We continue to like several restructuring opportunities in Asia where management teams are driving large-scale change in a firm’s culture, operations, and balance sheet to revert returns to their historical mean. We believe our understanding of this internal change and an edge in understanding normalised returns beyond the next few quarters allow us to take outsized positions in these companies, without worrying about short-term macro volatility.

We are also seeing mispricing opportunities in large public-sector companies in China. Many companies have de-rated over the last 2 years due to the US sanctions, the property downcycle and the trade war concerns despite no negative impact to their medium term cashflows and improved visibility in their ESG journey. As we look beyond the recent COVID-induced lockdowns, we are also attracted to the services sector i.e., travel, leisure, and advertising. These businesses have robust moats and positive cashflows and are outside the limelight of their crowded bigger peers.

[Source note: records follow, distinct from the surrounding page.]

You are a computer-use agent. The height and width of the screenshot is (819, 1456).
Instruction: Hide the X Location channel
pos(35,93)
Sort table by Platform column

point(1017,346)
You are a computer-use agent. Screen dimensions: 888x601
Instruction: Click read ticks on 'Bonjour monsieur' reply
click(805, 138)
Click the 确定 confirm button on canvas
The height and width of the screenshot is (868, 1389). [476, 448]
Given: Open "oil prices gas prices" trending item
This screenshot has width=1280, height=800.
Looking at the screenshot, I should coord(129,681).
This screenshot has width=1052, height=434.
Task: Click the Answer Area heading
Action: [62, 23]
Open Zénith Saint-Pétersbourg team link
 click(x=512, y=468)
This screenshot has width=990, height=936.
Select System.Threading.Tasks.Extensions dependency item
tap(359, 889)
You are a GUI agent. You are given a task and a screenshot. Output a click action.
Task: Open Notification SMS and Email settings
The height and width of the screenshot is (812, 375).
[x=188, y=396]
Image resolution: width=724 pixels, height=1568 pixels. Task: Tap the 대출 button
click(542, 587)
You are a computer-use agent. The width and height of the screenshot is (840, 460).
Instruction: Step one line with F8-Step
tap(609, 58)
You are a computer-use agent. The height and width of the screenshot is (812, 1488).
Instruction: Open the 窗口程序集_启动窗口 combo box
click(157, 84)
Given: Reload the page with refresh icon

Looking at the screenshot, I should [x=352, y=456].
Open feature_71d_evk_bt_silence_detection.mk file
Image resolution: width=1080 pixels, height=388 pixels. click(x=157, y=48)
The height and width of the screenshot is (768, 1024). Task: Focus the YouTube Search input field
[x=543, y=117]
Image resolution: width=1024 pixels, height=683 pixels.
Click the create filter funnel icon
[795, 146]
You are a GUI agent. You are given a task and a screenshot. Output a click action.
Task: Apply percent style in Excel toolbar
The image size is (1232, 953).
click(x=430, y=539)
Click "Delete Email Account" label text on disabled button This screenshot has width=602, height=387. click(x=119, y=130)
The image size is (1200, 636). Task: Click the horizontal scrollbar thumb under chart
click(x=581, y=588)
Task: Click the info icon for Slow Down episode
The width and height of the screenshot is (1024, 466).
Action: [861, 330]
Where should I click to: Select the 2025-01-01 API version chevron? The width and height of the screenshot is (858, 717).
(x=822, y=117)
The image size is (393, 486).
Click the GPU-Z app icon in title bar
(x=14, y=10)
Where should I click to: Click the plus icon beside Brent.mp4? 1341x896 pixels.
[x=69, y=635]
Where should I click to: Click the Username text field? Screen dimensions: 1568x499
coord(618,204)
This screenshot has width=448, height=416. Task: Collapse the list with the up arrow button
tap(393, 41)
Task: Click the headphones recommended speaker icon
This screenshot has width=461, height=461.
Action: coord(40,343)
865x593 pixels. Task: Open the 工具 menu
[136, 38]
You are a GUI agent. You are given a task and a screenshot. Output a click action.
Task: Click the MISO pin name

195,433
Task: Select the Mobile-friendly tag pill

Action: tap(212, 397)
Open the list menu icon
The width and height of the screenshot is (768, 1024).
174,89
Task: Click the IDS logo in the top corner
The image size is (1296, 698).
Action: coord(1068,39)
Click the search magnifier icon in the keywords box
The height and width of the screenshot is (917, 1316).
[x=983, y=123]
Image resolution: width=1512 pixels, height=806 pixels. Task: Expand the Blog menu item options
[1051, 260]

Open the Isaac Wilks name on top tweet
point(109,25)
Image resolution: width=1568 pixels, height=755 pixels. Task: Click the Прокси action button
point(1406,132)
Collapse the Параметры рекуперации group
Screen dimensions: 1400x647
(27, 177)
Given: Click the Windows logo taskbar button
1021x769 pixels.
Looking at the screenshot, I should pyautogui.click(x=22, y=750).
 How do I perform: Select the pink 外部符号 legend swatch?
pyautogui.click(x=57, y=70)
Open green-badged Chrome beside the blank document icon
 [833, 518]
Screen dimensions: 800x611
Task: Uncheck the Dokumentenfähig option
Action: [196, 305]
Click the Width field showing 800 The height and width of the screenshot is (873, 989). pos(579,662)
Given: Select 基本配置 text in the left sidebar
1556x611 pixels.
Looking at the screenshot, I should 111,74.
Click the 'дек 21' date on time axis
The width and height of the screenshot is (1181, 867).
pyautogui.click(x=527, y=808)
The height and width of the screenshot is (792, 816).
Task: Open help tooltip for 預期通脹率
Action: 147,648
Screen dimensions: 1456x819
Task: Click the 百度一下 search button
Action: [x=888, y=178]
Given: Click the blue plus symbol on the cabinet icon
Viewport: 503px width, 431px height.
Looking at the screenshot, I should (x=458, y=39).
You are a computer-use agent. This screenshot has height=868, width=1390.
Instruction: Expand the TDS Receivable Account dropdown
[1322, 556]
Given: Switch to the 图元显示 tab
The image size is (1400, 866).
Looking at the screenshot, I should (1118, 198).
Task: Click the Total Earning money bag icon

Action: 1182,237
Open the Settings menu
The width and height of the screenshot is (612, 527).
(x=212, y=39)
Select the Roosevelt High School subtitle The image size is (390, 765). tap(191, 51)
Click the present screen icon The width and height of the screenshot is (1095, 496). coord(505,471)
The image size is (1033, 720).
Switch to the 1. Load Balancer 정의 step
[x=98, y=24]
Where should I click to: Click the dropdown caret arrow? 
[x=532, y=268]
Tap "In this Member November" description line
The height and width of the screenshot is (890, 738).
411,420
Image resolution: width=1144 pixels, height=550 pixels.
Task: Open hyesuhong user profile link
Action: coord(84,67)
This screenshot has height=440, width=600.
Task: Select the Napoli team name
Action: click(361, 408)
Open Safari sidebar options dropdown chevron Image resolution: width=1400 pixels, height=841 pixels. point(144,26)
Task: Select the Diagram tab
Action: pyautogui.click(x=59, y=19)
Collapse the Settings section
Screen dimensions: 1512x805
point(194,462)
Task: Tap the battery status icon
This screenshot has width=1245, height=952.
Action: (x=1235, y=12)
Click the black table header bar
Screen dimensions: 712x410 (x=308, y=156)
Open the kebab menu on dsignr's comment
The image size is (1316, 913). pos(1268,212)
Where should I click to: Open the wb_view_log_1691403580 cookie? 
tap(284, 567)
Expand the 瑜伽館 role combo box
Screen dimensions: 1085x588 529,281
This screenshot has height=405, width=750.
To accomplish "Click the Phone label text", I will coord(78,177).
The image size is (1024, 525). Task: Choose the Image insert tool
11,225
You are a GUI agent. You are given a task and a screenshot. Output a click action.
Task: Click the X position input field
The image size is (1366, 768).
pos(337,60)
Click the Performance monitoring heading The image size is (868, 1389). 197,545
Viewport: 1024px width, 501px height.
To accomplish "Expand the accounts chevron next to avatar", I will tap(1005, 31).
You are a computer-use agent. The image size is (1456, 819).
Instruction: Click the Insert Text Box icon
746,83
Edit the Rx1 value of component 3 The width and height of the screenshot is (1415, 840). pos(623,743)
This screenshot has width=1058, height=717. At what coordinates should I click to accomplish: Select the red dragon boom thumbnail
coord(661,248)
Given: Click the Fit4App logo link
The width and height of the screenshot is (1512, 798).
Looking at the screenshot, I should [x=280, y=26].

Why we are invested in Value

At Eastspring, our value philosophy is premised on the observation that human emotions and behavioural biases distort investment decision making. This leads investors to focus on the recent past, extrapolate into the near future, and thus overpay for the promise of growth and perception of quality.

Our disciplined value approach relies on a proprietary screening of outlier de-rated stocks within our Asian investment universe, a focus on medium-term sustainable returns, and an experienced team of investors debating the best investment opportunities from this basket of mispriced stocks. Our investment edge is in understanding the range of medium-term outcomes in this opportunity set, versus what is implied in the current market expectations.

We believe the starting point for Asia ex Japan’s valuations, the re-commencement of value’s outperformance, and the distinct regime shift in the economic cycle and corporate strategies bode well for Asian equities. The investment style allocations over the last five to seven years and investor crowding in ‘me-too’ strategies should get re-evaluated at this point.

This is the seventh of a series of eight articles which examines the different investment strategies investors can adopt to tap on the opportunities that are emerging in Asia.

Sources:
1 Refinitiv Eikon Datastream, MSCI Asia ex Japan Index versus MSCI Asia ex Japan Value Index, total return indices, USD to 29 April 2022.
2 Total Addressable Market/Gross Merchandise Value
3 Bank of America’s Fund Manager Survey, April 2022.
4 Refinitiv Eikon Datastream, MSCI Asia ex Japan Index USD total return index as of 29 April 2022.